(LISTED RECORDS)

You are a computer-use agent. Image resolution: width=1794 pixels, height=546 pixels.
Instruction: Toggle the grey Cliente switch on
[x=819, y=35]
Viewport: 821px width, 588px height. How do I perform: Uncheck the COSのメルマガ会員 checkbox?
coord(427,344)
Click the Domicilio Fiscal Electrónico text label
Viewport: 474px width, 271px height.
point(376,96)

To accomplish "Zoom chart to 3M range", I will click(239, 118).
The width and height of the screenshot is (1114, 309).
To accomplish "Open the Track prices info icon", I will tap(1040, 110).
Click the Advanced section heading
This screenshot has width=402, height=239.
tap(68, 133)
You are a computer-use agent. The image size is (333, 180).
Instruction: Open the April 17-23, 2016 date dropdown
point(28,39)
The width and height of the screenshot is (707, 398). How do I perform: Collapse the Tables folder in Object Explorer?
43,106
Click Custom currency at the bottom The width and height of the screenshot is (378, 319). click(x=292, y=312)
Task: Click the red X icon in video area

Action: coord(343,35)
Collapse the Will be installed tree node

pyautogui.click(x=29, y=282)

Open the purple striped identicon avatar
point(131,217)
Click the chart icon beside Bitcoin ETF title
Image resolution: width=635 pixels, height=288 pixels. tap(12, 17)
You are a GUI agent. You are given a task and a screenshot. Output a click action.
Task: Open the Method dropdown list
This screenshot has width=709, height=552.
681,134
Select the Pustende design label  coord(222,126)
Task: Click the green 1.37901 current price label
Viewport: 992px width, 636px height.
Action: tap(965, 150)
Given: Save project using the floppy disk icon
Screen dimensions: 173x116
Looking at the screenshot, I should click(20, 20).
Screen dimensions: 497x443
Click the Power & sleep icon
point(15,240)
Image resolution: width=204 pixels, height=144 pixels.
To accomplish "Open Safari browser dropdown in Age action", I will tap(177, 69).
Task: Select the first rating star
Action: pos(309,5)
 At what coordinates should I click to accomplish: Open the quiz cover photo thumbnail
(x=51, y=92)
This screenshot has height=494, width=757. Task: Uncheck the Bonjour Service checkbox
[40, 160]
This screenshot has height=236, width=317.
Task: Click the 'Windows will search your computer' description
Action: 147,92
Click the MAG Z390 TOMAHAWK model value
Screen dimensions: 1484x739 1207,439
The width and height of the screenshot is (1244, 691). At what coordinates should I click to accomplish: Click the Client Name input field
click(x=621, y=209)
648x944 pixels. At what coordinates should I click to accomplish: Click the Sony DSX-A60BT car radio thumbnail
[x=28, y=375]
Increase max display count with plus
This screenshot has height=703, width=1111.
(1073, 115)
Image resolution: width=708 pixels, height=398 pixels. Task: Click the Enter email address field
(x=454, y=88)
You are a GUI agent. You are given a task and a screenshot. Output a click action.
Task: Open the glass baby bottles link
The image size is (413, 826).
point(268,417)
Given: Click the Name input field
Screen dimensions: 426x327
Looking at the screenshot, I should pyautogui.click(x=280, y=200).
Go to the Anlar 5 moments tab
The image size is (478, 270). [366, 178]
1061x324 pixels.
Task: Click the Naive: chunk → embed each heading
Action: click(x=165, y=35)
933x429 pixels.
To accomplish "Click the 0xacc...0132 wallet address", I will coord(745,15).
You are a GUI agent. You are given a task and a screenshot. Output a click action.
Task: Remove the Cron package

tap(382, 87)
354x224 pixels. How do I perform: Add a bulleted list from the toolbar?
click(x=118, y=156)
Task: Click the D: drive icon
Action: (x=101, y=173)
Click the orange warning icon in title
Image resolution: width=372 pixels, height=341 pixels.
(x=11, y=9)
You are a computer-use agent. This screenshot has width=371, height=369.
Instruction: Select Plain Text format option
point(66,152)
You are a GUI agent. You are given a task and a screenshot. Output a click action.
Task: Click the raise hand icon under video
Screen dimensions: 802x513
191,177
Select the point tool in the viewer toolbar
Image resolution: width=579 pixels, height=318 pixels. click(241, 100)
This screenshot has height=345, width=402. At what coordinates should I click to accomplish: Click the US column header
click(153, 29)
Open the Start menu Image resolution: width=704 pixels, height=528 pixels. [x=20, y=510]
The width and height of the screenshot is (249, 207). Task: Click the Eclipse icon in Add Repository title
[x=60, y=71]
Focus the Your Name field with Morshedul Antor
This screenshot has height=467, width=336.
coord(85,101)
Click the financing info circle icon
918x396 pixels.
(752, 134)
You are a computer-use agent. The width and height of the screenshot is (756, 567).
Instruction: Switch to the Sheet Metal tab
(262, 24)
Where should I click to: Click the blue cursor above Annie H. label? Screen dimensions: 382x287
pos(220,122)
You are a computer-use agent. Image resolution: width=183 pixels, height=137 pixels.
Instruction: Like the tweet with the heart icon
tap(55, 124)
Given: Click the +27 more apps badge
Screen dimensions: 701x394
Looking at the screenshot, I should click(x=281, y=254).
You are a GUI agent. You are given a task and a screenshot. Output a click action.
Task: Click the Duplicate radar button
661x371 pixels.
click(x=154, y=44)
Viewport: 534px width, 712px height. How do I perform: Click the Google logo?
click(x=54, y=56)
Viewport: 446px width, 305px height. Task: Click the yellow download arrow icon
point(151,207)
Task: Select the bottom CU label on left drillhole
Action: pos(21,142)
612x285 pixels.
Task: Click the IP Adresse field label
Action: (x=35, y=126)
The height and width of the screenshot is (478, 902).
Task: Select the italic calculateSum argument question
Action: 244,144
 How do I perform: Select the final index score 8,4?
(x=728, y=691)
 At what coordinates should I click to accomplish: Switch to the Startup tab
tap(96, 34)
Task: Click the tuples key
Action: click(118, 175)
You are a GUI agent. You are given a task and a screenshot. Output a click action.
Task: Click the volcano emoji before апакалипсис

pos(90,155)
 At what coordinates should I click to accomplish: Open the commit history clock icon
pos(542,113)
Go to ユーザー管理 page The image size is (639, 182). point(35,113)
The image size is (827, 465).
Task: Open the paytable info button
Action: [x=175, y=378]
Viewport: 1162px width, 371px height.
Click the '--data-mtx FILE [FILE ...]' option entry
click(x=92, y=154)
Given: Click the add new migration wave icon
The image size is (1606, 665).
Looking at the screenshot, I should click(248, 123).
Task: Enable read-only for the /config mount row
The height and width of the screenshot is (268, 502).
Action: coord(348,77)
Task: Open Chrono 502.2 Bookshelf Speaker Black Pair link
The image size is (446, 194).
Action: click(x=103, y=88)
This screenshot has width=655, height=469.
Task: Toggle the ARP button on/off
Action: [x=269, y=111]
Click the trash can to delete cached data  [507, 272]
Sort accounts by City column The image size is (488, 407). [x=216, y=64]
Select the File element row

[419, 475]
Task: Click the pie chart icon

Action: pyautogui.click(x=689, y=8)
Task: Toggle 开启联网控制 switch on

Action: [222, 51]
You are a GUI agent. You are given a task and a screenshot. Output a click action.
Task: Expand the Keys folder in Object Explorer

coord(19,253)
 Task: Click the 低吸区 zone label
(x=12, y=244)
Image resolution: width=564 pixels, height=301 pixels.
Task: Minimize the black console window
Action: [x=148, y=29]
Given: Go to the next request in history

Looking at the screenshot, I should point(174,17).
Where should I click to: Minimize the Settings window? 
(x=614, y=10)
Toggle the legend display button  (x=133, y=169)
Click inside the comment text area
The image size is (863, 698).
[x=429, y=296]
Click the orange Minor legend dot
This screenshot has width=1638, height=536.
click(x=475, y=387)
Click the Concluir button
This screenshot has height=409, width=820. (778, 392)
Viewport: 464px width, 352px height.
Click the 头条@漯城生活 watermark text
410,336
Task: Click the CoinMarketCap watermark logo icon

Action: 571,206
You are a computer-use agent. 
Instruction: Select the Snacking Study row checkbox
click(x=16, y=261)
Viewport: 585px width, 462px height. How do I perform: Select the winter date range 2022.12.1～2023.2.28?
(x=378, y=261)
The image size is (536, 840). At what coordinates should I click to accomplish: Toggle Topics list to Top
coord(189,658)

(End LISTED RECORDS)

• _EXERCISE OBJECTIVE_: Every line of the data that includes the word "link" should be copied.

• _SOLUTION FOR THIS EXERCISE_:
Task: Open the glass baby bottles link
Task: Open Chrono 502.2 Bookshelf Speaker Black Pair link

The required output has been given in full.